In economics, the law of diminishing returns states that there's a point at which the level of benefits gained is less than the amount of money or energy invested. In cinema, generally speaking, if you watch something repeatedly, you'll gain less and less with each viewing. Even the reward of your favourite film will change the more you watch it... Or so general thinking would assume, anyway.
In some cases, though, it takes a repeat for something to really be appreciated as it deserves to be. Some of the best whisky is double aged. Some of the best chips are twice-cooked. There's even a song about the first being the worst and second the best.
And if all of that concrete evidence isn't enough for you, there are some acting performances throughout some of the biggest films in Hollywood that only mature properly the second time you watch them...
10. Guy Pearce - Memento
On first viewing, Guy Pearce's performance - arguably the most impressive of his career to date - as the tragic Leonard in Christopher Nolan's breakout feature is hugely impressive. He is the heart and hero of a fairly typical, but chronologically confused neo-noir, unpicking a twisting narrative mystery around the death of his wife and the assault that led to his profound memory loss.
That's a genius concept on its own, with Pearce's performance acting as a dependable, sympathetic anchor even as the story jumps between two points on the timeline.
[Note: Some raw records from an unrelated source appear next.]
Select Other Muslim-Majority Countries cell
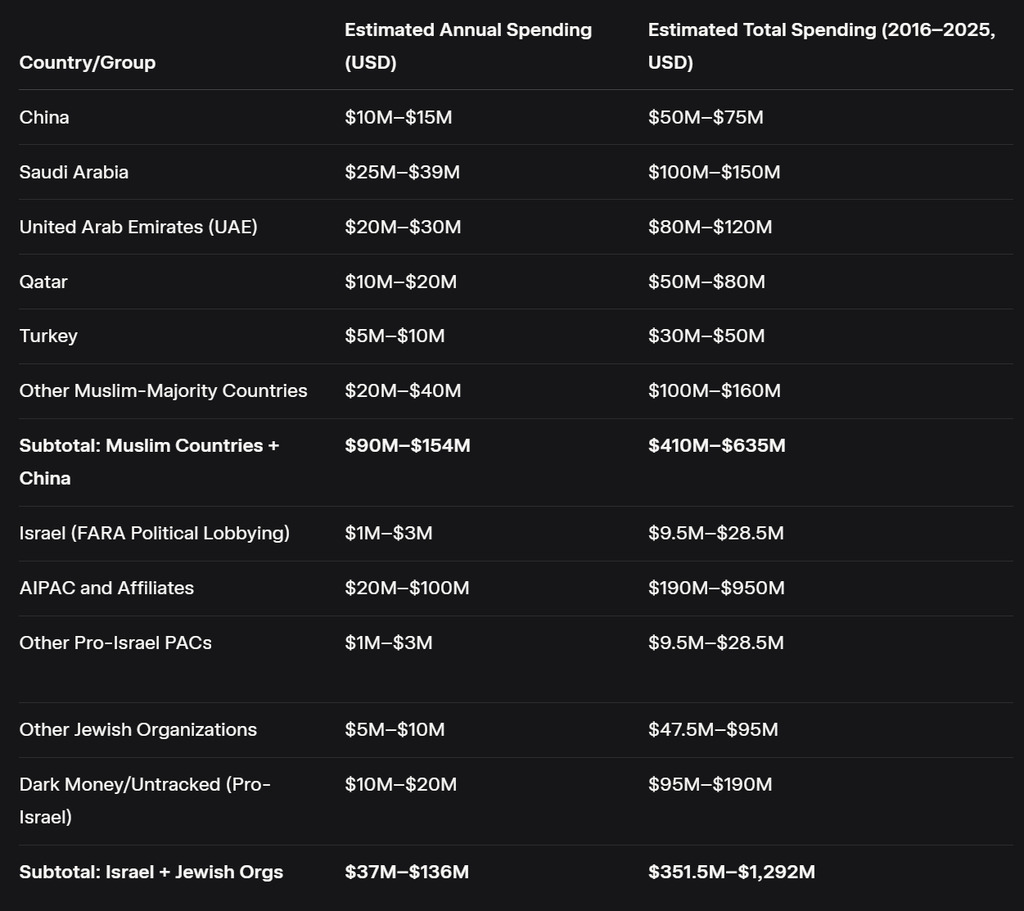The width and height of the screenshot is (1024, 911). tap(163, 391)
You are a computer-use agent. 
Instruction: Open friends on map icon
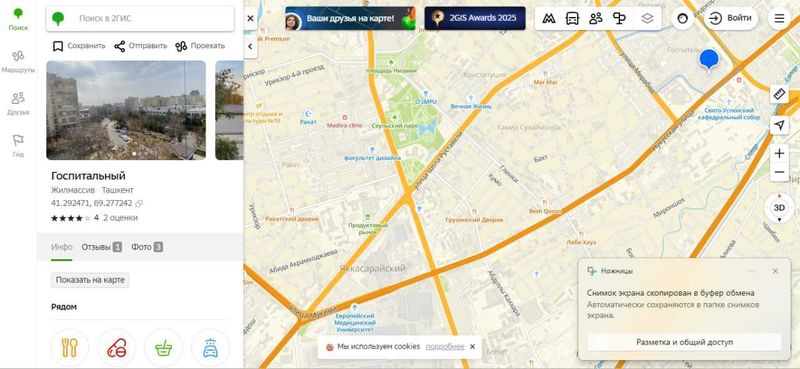tap(595, 18)
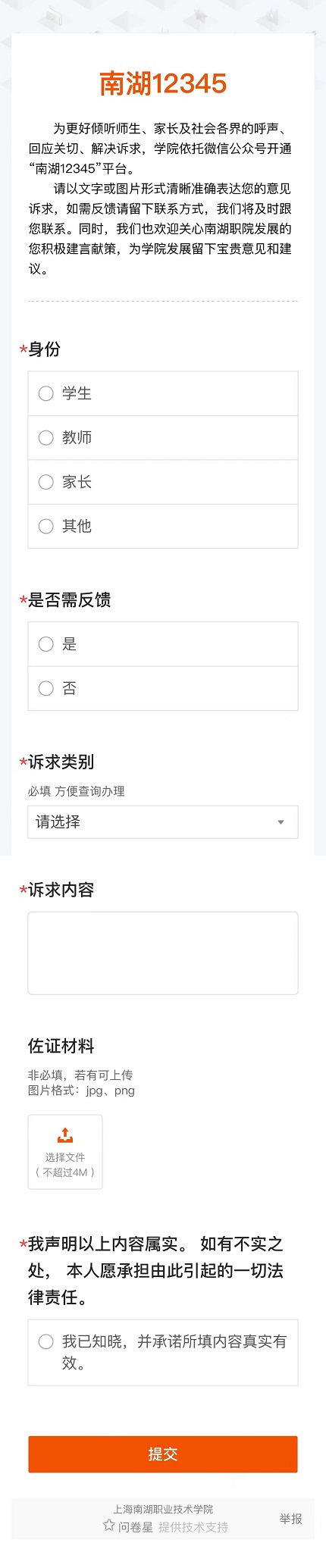
Task: Select 是 for feedback needed
Action: tap(162, 644)
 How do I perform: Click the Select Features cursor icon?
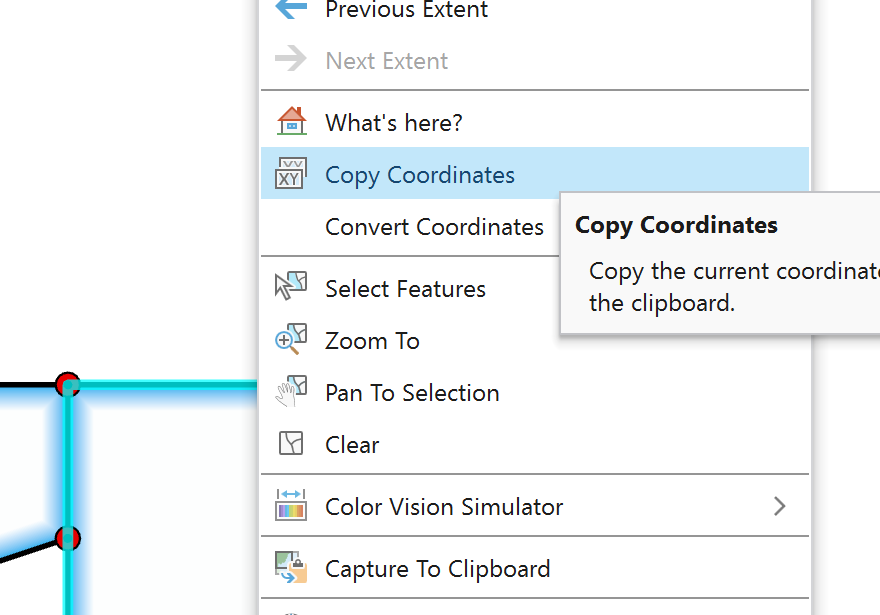(291, 288)
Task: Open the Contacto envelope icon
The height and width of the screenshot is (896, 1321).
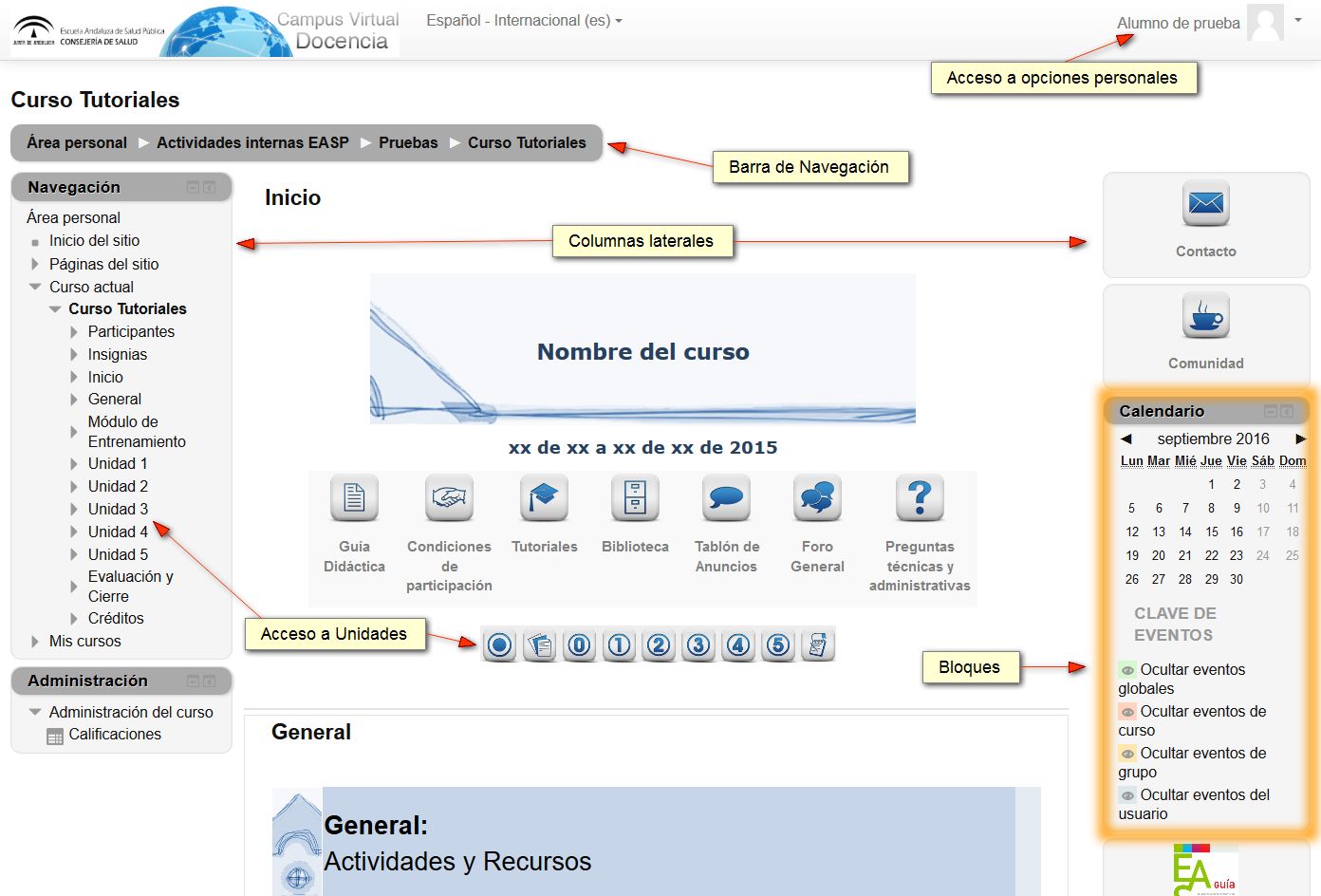Action: (x=1205, y=203)
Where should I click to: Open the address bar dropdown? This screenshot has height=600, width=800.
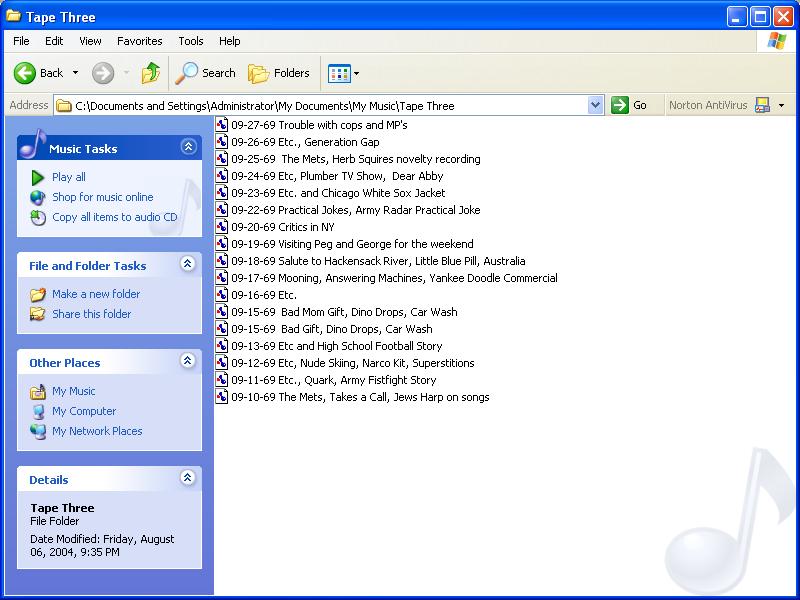click(596, 105)
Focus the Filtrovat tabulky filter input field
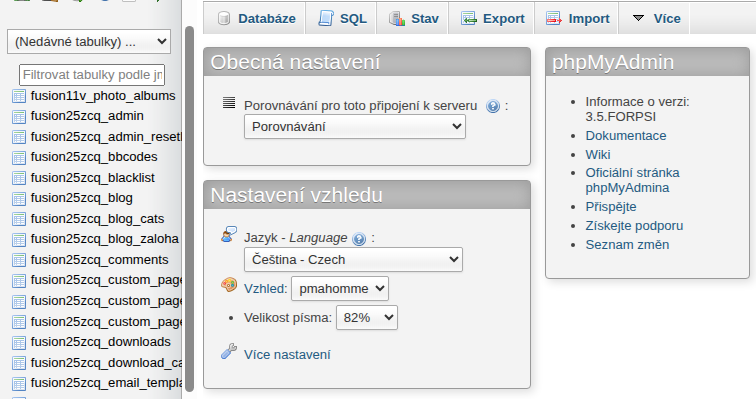Viewport: 756px width, 399px height. click(x=92, y=75)

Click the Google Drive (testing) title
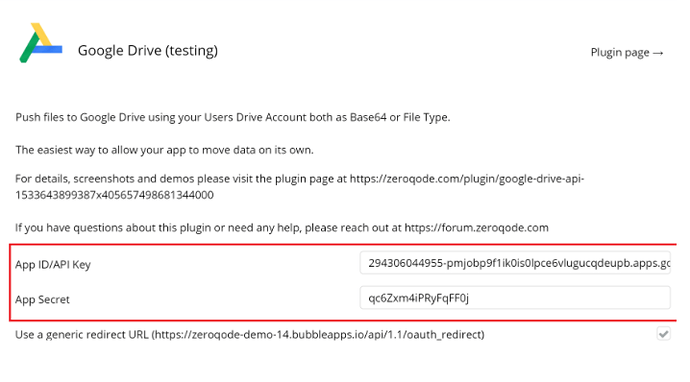[148, 51]
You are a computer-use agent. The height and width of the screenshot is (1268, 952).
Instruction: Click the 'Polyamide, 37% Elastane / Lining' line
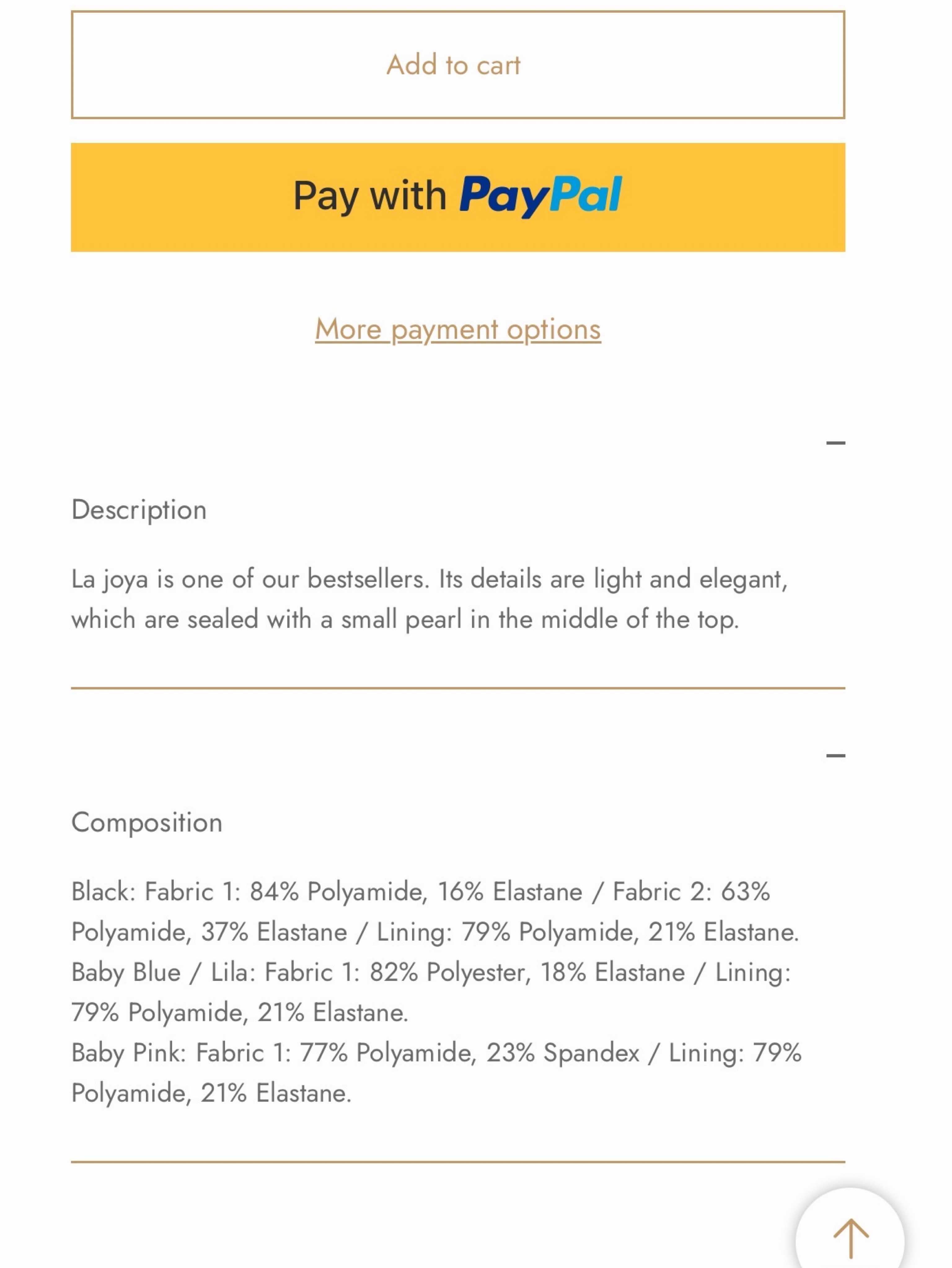[x=435, y=932]
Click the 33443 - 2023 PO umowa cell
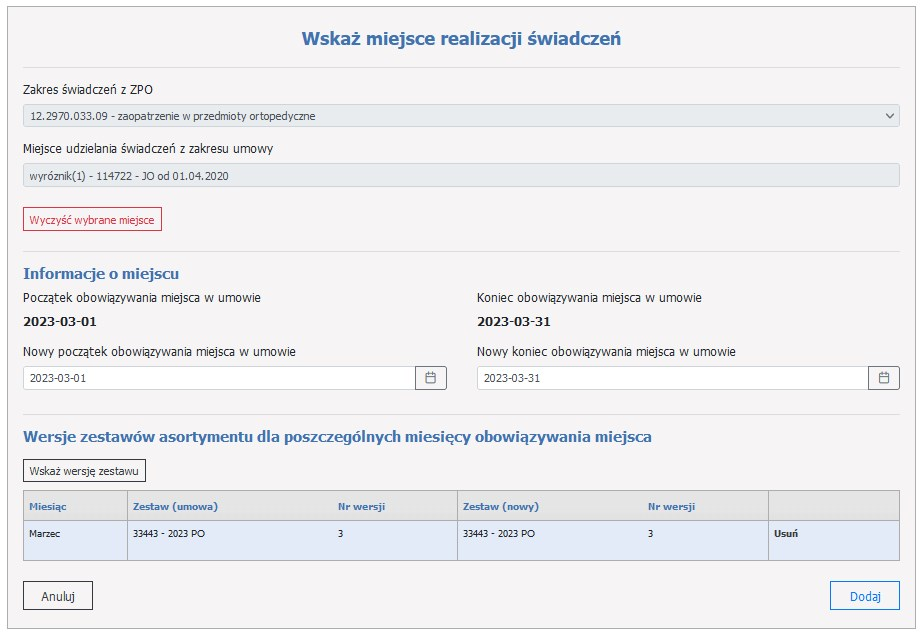Screen dimensions: 924x636 tap(169, 534)
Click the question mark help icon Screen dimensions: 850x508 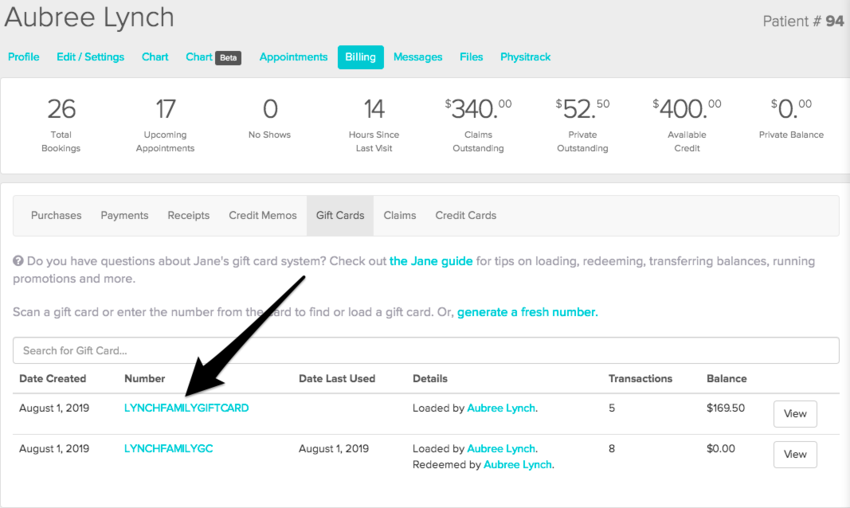tap(18, 262)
Nevertheless, even before the revelation, it's a performance marked by existential dread, which is exactly Nolan's intention.
When that revelation eventually comes and we learn the truth of Leonard's tragic story and he is essentially flipped into the villain of the piece, the film immediately demands a rewatch. This time, you watch as the detective investigating Leonard, rather than the same case he is, and the performance is even more impressive - losing absolutely nothing of its nuance because of your awareness heading in.